OÙ EST PASSÉ LE PREMIER SEXE ?

 

 

I. Entre culte et blasphème

La virilité paraît en crise parce qu’elle se métamorphose. Depuis toujours ? En pleine  lumière, je l’ai vue à Versailles.

Une horloge astronomique programmée pour donner l’heure jusqu’en 9999 trône dans le cabinet de la pendule de Louis XV, habillée en superbe meuble obscène. Mannequin phallique, ode à Priape, le robot androïde écarte ses jambes rococo pour exhiber la puissance virile supposée gouverner le royaume, les hommes et les femmes, la terre entière et toutes les étoiles.
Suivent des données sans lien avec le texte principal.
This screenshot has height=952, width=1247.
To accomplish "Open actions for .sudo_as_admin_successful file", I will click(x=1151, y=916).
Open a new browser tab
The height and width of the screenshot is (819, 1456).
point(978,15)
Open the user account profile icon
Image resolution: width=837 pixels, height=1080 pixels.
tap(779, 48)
Aurait-on décoré cet animal lubrique avec toute la marqueterie dorée de France pour cacher le début du commencement de la fin du mâle occidental, du mâle en général ? Des esprits éclairés avaient déjà diagnostiqué le déclin du pouvoir monarchique, qu’ils comparaient à la veule jouissance du sérail oriental où s’abolit le souverain polygame. Le maître du harem n’est-il pas moins un homme qu’un « hommeau », voire un « homme mort », coincé entre mères  tyranniques  et eunuques obséquieux, au corps mou et dont le prétendu pouvoir pénien n’est qu’un pouvoir par défaut, auprès de la multitude de femmes  incontrôlables et d’autant de frondeurs politiques ? Depuis le XVIe siècle, voyageurs et philosophes  se réfèrent à l’univers musulman, sans  recommander une arrangeante soumission, mais pour conjurer - à travers ce miroir  déjà menaçant -  les failles du régime politique  et la carence des rapports sexuels  ici même, chez nous. Il était temps de restaurer la Virilité Souveraine dans l’Infini du Temps !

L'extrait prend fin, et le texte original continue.